This repository contains the cryptojacking malware dataset and relevant information for the “SoK: Cryptojacking Malware” paper.
1. VT Dataset – Malware
The VT dataset consists of the hash values of the 20200 cryptojacking samples in the CSV format.
We made our queries on the entire VirusTotal database that can be accessed via VirusTotal academic API. Then, we performed the case-insensitive search of the keyword “miner” on the samples’ VT scan reports in our database.
Reproducibility of VT Dataset:
- Download the hash values of the samples
- You can search for hashes of the samples on the VT interface or download the samples with your own credentials.
- Run the keyword-search.py to find the samples of interest. For example, one can run the “Coinhive” to find the Coinhive service provider’s samples. Similarly, one can run “XMR” to find the samples using Monero as a target cryptocurrency.
2. PublicWWW Dataset
The PublicWWW dataset consists of two domain lists and two keyword lists.
- “known_service_provider_domain_list.csv”: This file contains the domains with the publicly known service providers. The list also includes the service provider name for each domain and associated keyword. Please note that some of the domain use multiple service providers.
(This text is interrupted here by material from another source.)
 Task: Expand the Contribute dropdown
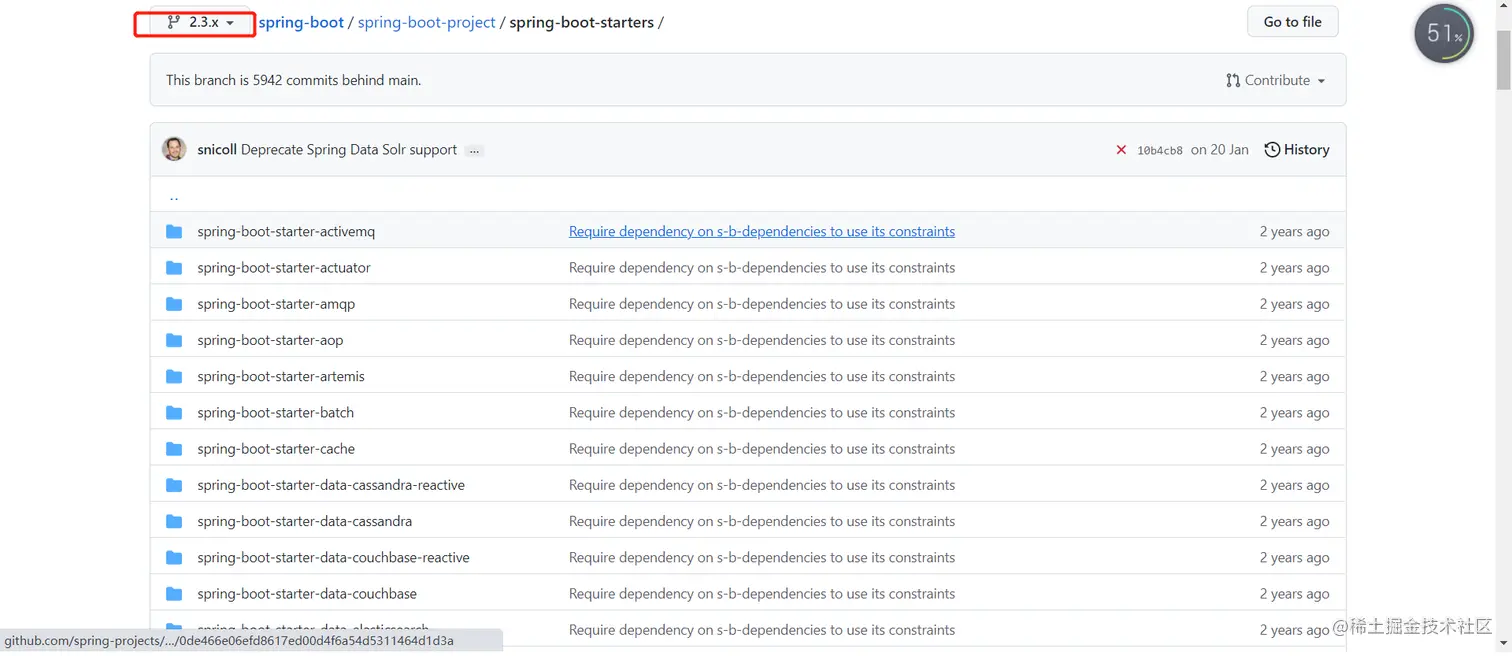[1275, 80]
- “unknown_service_provider_domain_list.csv”: This file contains the domains with unknown service providers. The second column includes the keyword that is used to identify this domain.
- “service provider keywords.csv”: This file contains the keywords that can be used to identify the 14 service providers uniquely.
- “unknown service provider keywords.csv”: This file contains the keywords that can be used to identify the cryptominer, but the associated service provider is unknown.